The U.S. Supreme Court on Thursday rejected by a 5-4 vote President Trump’s effort to end legal protections for young immigrants who are part of the Deferred Action for Childhood Arrivals Program (DACA) created in 2012 under the Obama administration. Duke Today released this news tip featuring HLP Director Gunther Peck’s reaction. Peck regularly teaches immigration history at Duke.

Gunther Peck

Quotes:
“Today’s Supreme Court ruling is terrific news for the families of immigrants who have undocumented members, DACA recipients, and citizens among them, the reality for millions of people across North America,” says Gunther Peck, an associate professor of history and public policy studies at Duke University. “It’s a win for the hundreds of thousands of young people whose protection from deportation will remain in place, as well as for those families comprising citizens and non-citizens.”

“But the court did not in fact rule that DACA was above reproach, rather that the Trump administration’s efforts to end it had been ‘arbitrary and capricious.’ The Trump administration’s error, the court ruled, was procedurally unsound, a kind of power grab that violated institutional norms and administrative culture by not addressing the policy consequences of changing DACA.”

“In so doing, the court reframed the debate away from the question of ‘Should DACA recipients be citizens?’ to ‘What are the rules the executive branch must follow when making policy changes?’ ”

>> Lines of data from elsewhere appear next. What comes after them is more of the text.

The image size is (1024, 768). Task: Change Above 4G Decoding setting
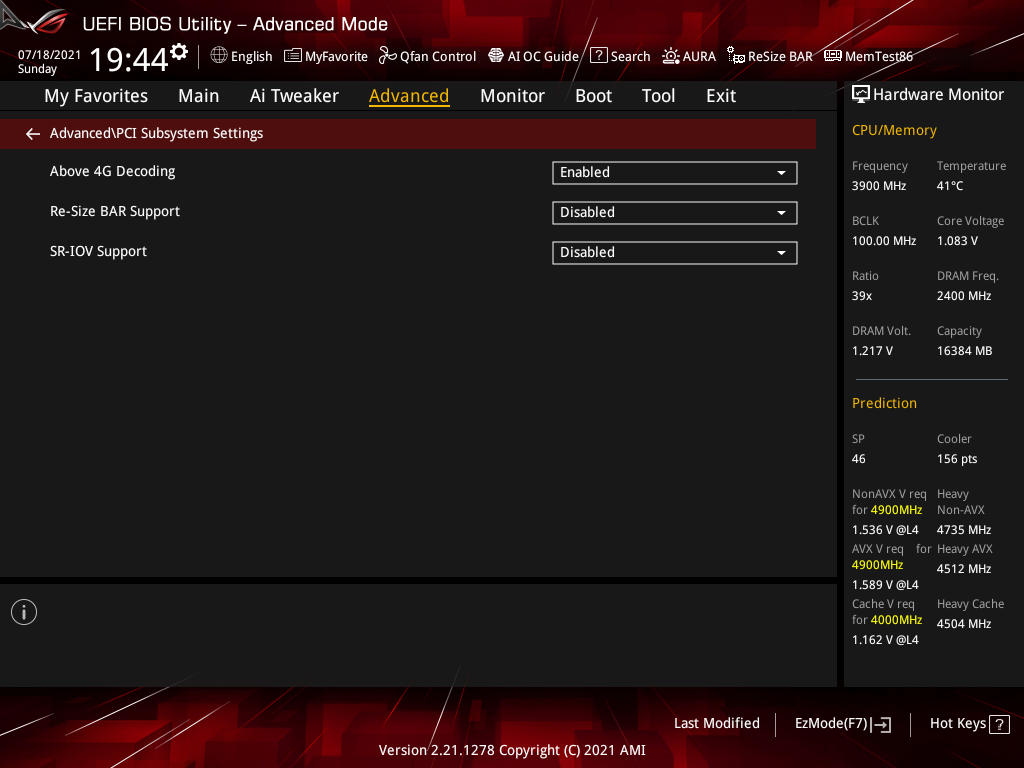coord(674,172)
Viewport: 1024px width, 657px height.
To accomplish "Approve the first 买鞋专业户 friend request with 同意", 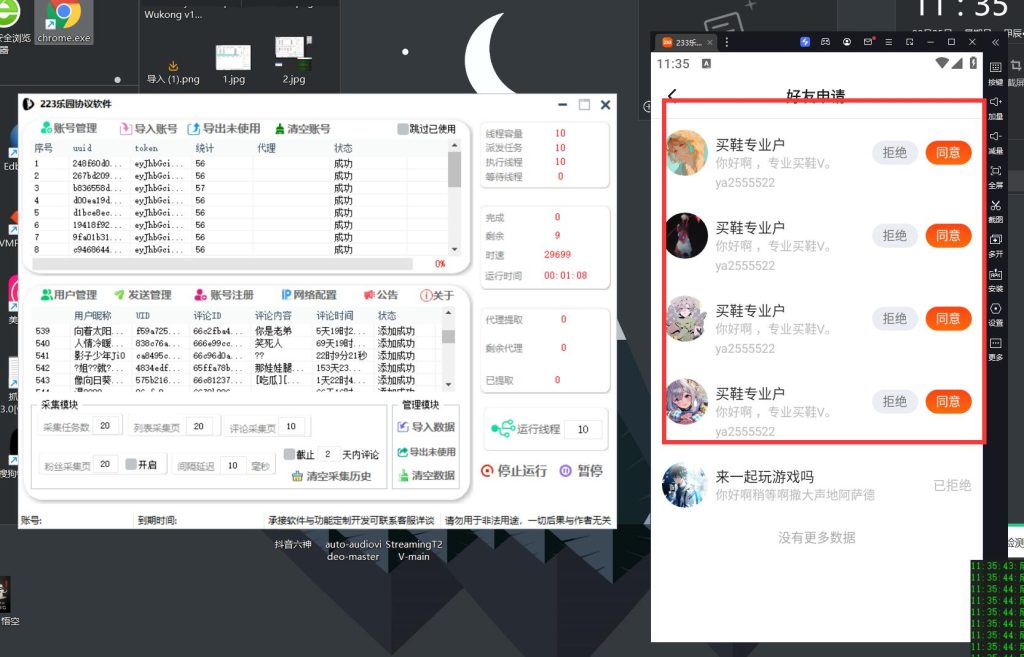I will (x=948, y=152).
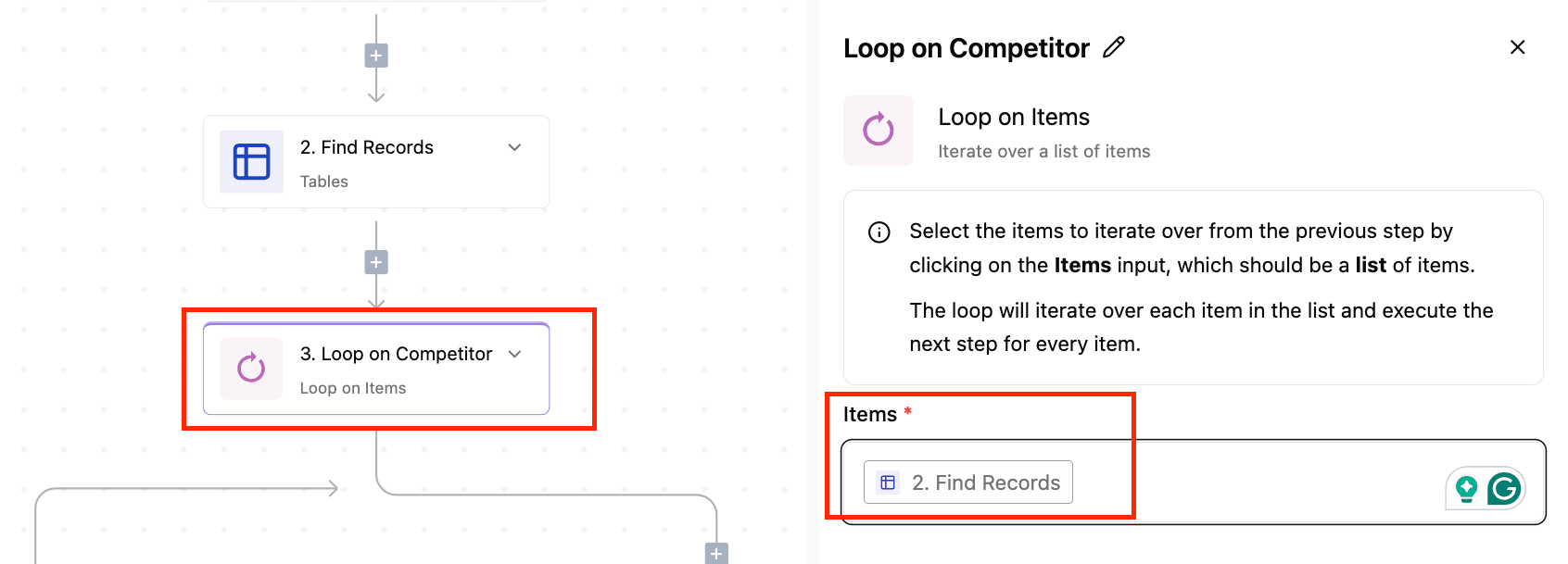Select the 3. Loop on Competitor step title
1568x564 pixels.
[396, 354]
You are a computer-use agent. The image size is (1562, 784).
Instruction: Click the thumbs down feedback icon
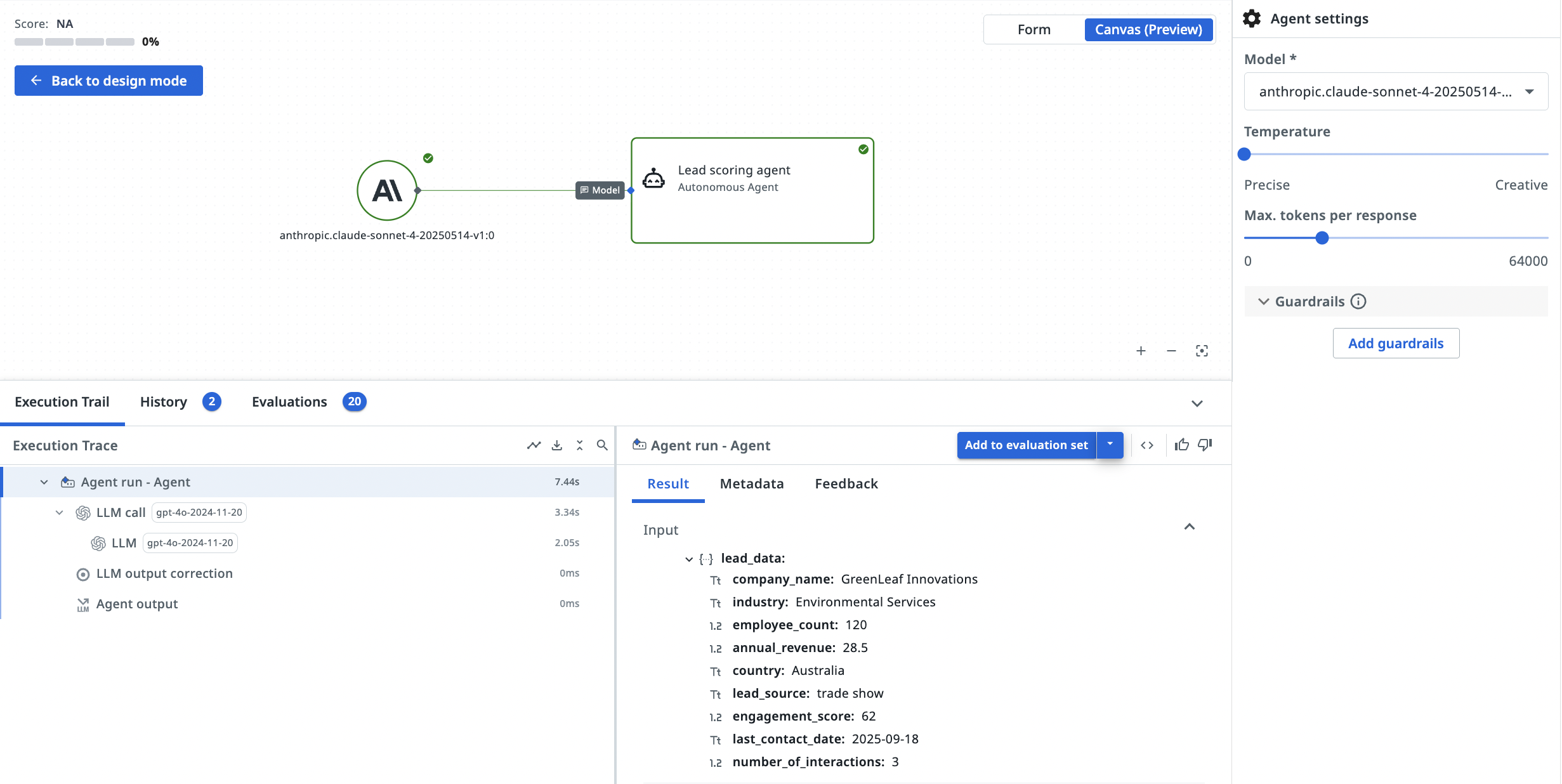click(1205, 445)
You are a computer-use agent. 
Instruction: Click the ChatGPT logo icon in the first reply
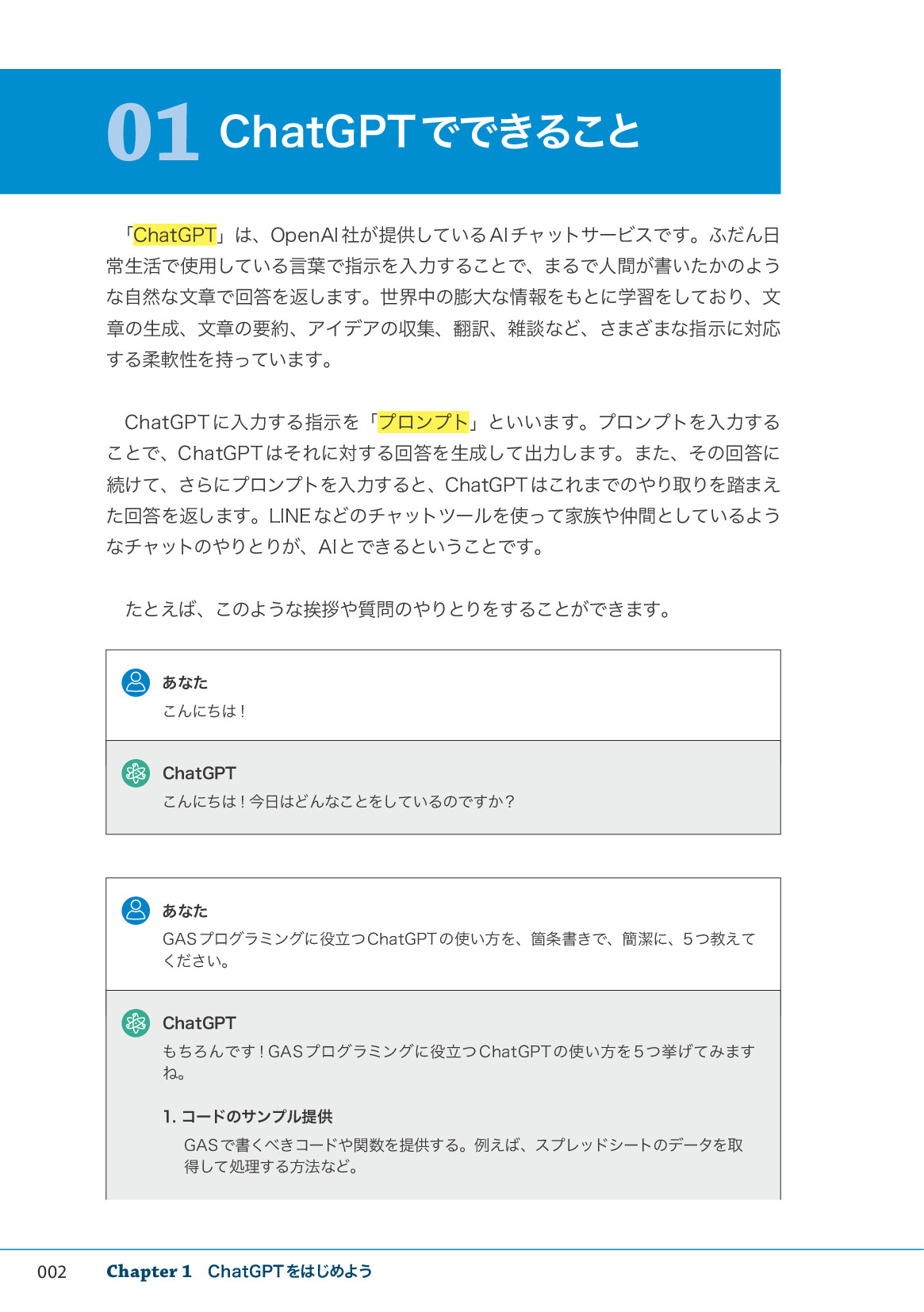click(x=136, y=773)
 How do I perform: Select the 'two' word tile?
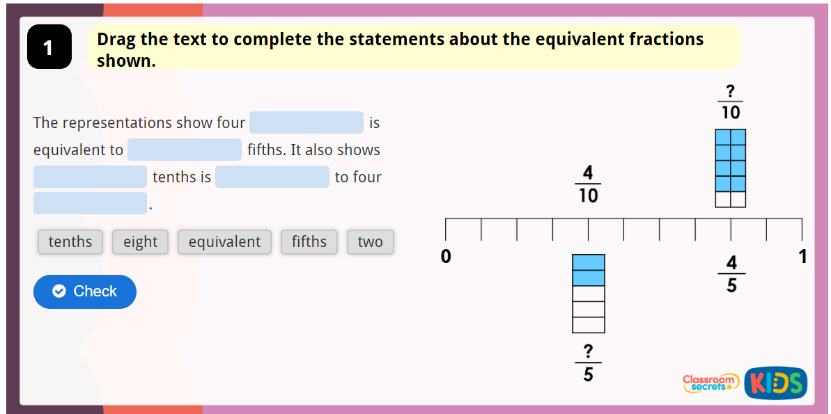[x=370, y=241]
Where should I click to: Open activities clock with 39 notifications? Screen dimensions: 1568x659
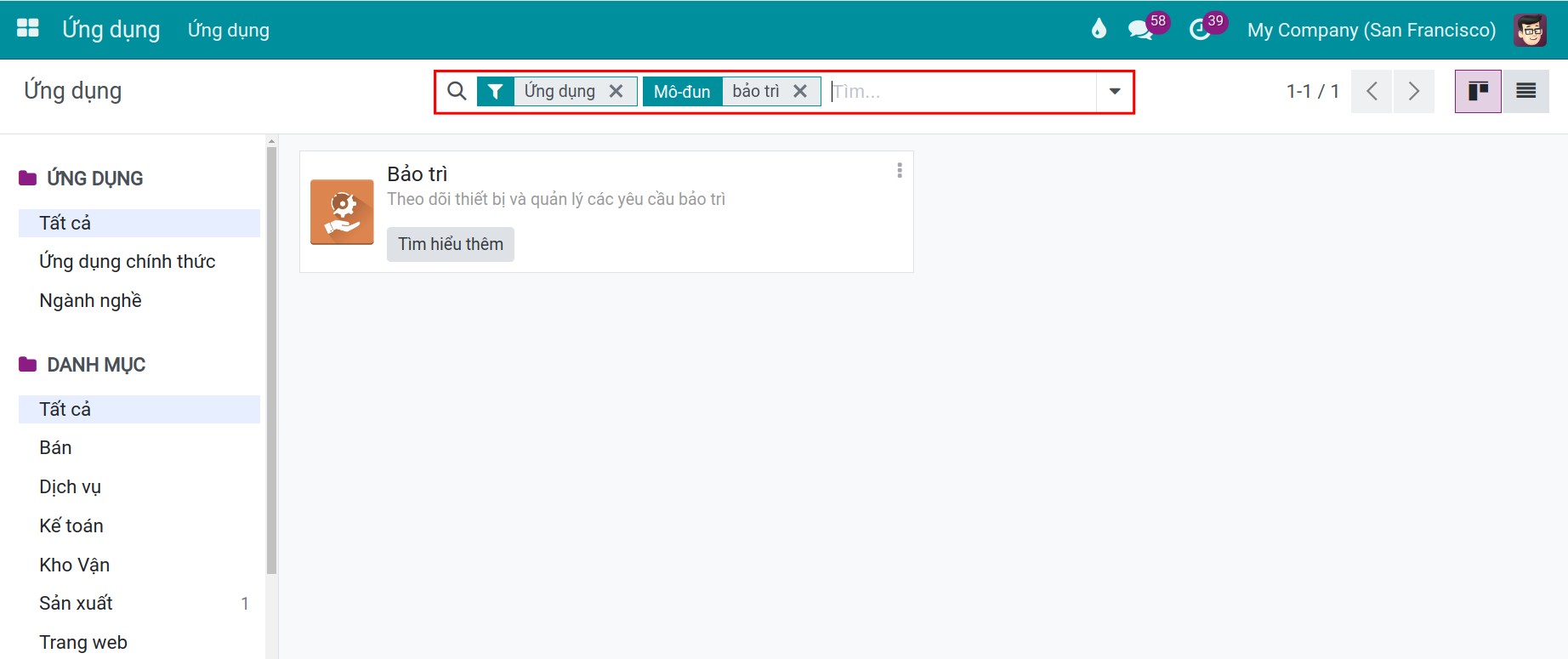click(1207, 29)
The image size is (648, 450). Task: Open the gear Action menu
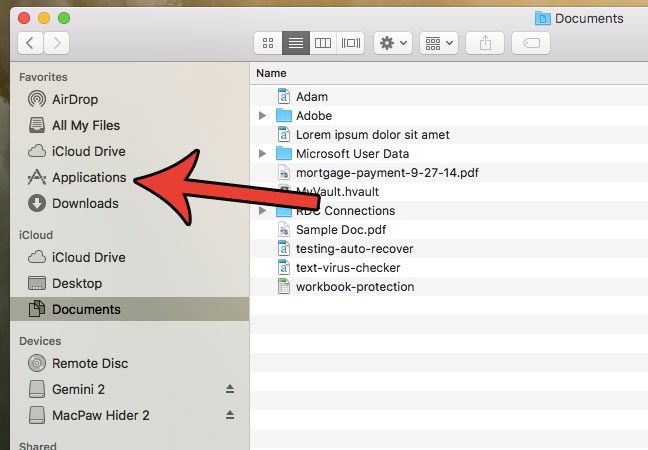391,43
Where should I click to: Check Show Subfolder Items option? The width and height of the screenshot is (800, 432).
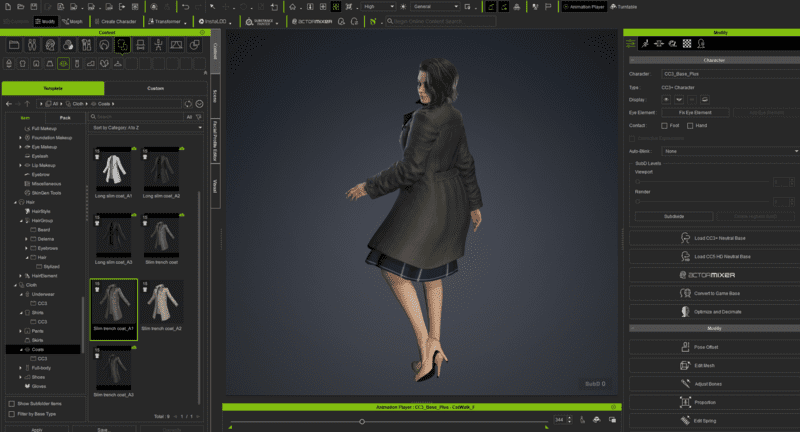coord(11,402)
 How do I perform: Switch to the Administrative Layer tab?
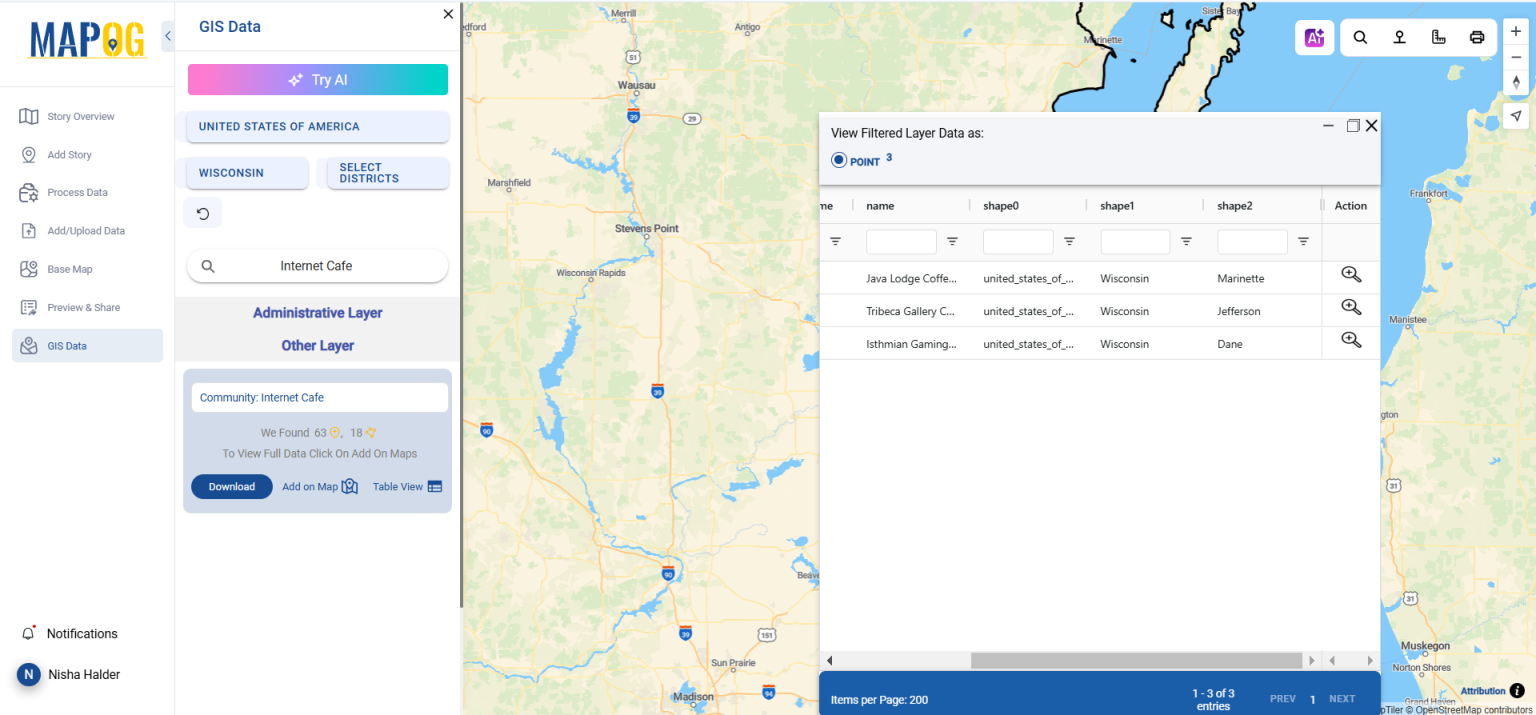pyautogui.click(x=317, y=312)
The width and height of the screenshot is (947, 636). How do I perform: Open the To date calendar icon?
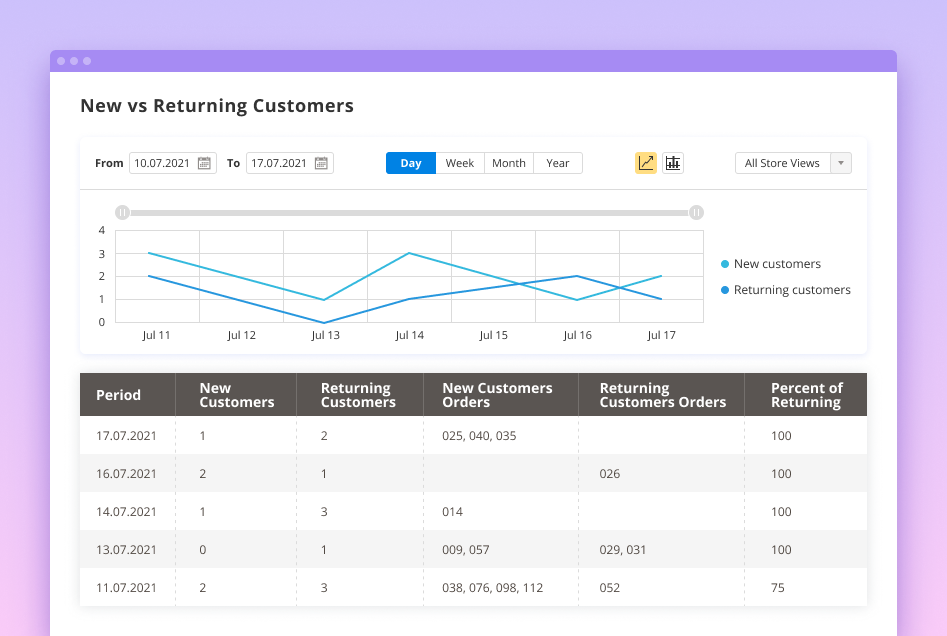coord(321,163)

“No one disputed the executive branch’s right and capacity to administer or shape immigration law. Instead, the court ruled that American sovereignty must itself be process-driven, that bureaucracies have rights and norms which must be attended to. The implications of this ruling extend beyond the status of the undocumented then to the very nature of what ethical executive authority looks like.”

Bio:
Gunther Peck is an associate professor of history and associate professor of public policy studies, can discuss immigration policy, the history of human trafficking and its relationship to the evolution of racial ideology and humanitarian intervention.